The government through its National Heritage Board (NHB) is actively promoting the identity building, vibrant culture and historic sites of the country. The NHB presents "heritage programmes and curates exhibitions to connect the past, present and future generations of Singaporeans through a shared experience." Singapore has myriads of museums, heritage interpretative centres, institutions and precincts that both locals and tourists can visit to learn and understand further the Singapore story.

This April, I have started walking through heritage to rediscover the “uniquely Singapore” and revisit the past of my second home.
SG River & Civic District Trails
Raffles Hotel Singapore - opened in 1887 offering rooms
in an old bungalow-style building overlooking the beach
 and the South China Sea.

The old Kalachuchi stands beside the hotel property.

Arcade shops & restaurants within Raffles Hotel.
War Memorial Park leading to Esplanade and Riverside.

Exquisite Chandeliers

Singapore River Cruise
Cavenagh Bridge, the oldest bridge standing on the river in its original form,
named after the last Indiaappointed Governor of Singapore,
Colonel (later Major General) William Orfeur Cavenagh.

The Fullerton Singapore (Former Fullerton Building)
stands on the former site of Fort Fullerton,
a garrison constructed in 1829 to defend the town against attacks.
The building was painstakingly restored and converted into a luxurious hotel.
Empress Place or Asian Civilisation Museum - traces
the history of the Singapore River since the 14th century
 through artefacts, archival photos, video and sound clips.

Raffles’ Landing Site. This statue marks the spot where
Sir Stamford Raffles (1781–1826) is believed to have first landed on 29 January 1819.

Shophouses along the side of the river. These are usually two to four-storey
terraced buildings that incorporate a business premise on the
ground floor and living quarters on the upper levels.

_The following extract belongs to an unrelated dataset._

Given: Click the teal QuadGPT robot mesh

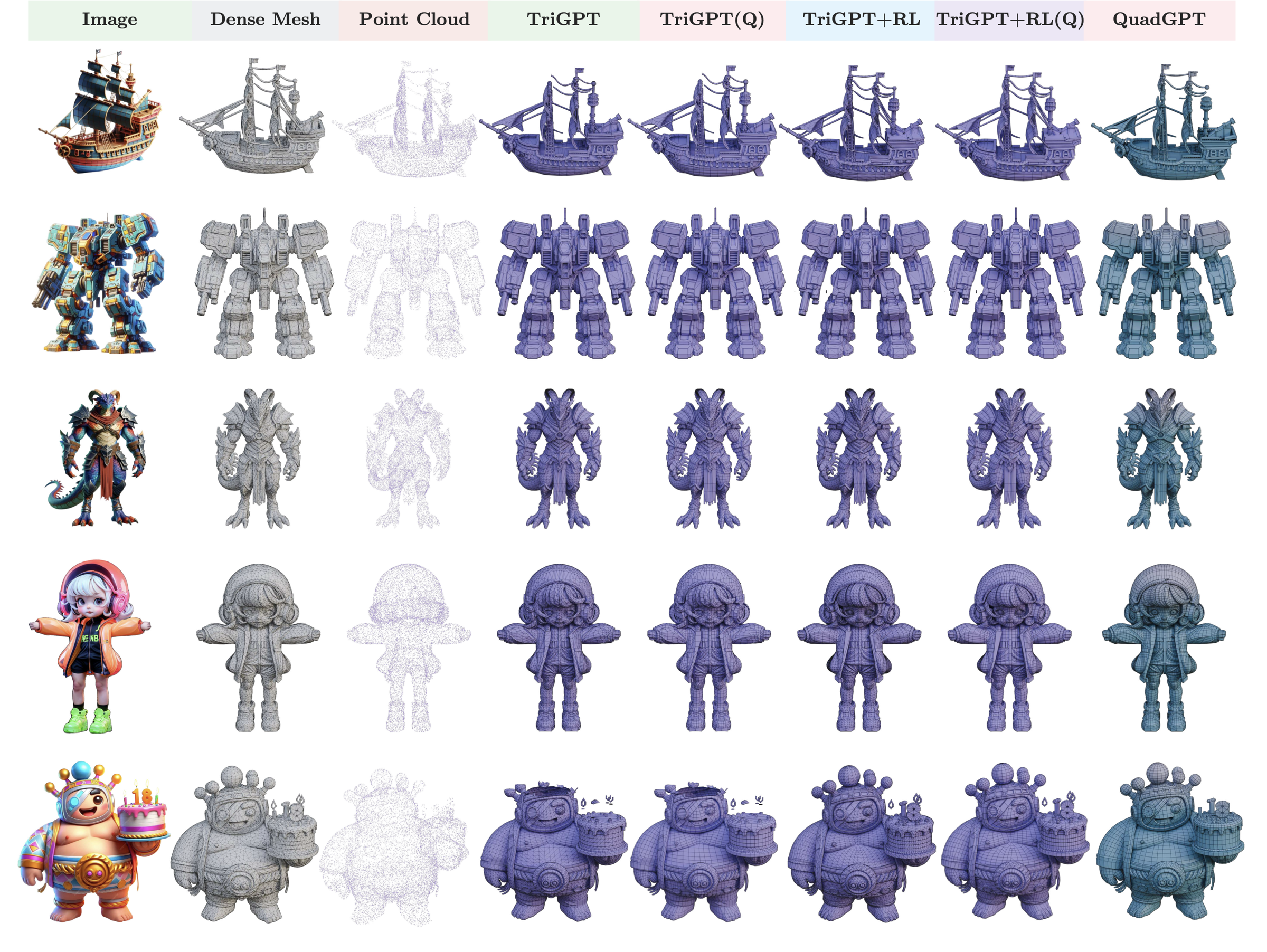Looking at the screenshot, I should pyautogui.click(x=1166, y=285).
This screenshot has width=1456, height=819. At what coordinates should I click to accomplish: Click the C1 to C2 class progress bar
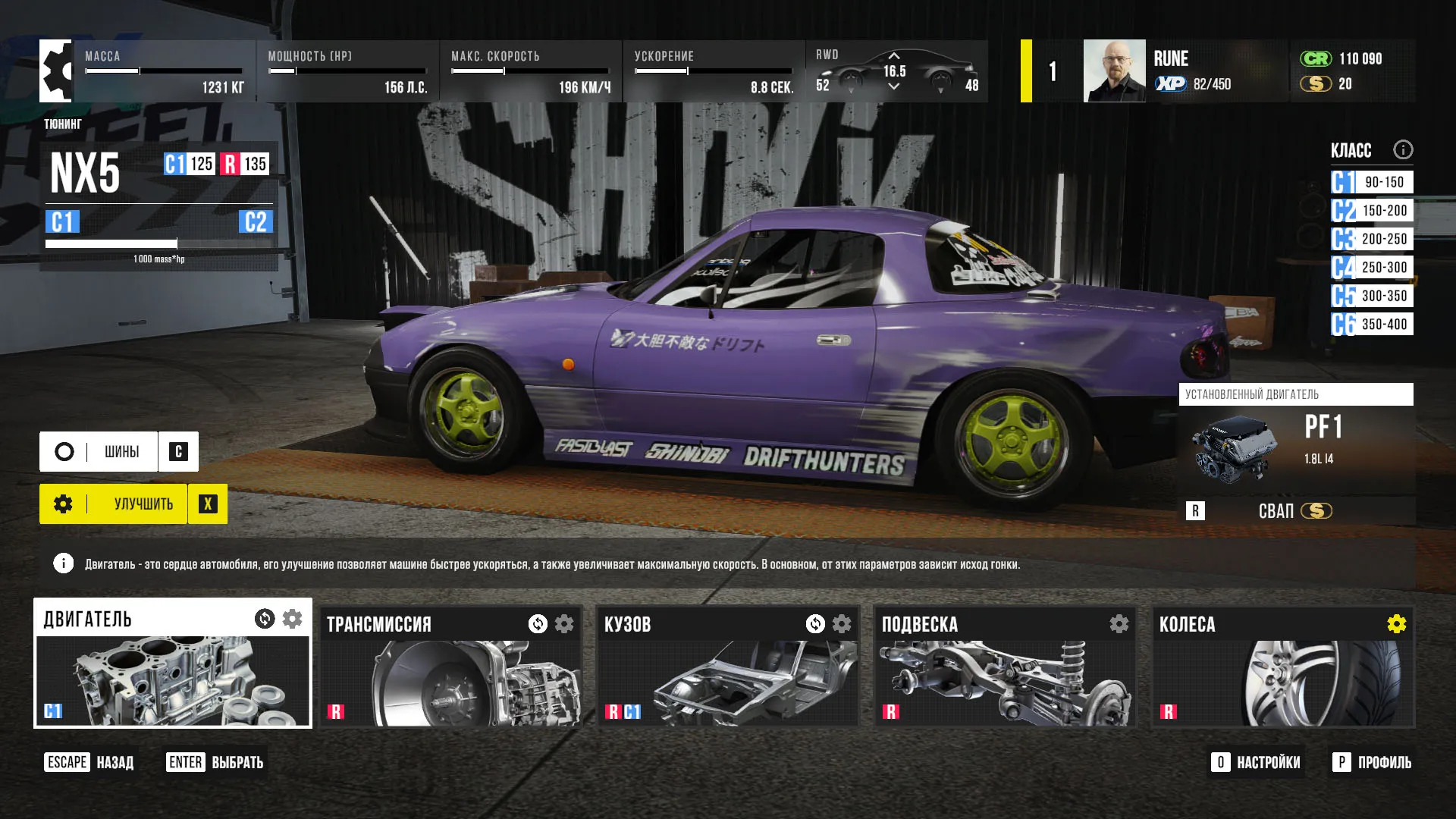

Clarke Quay was a fresh water distribution point in the first half of the 19th century.
Named after Sir Andrew Clarke, the Governor of the Straits Settlements from 1873 to 1875.
Eldin Bridge - an iron bridge was constructed in 1862
and named after the Governor-General of India, Lord Elgin.
The Parliament House.

Resting our tired but happy feet.
Next Heritage Trails - Fort Canning, Kampong Glam, Jalan Besar and the list goes on and on... And I hope to finish my list before the year ends.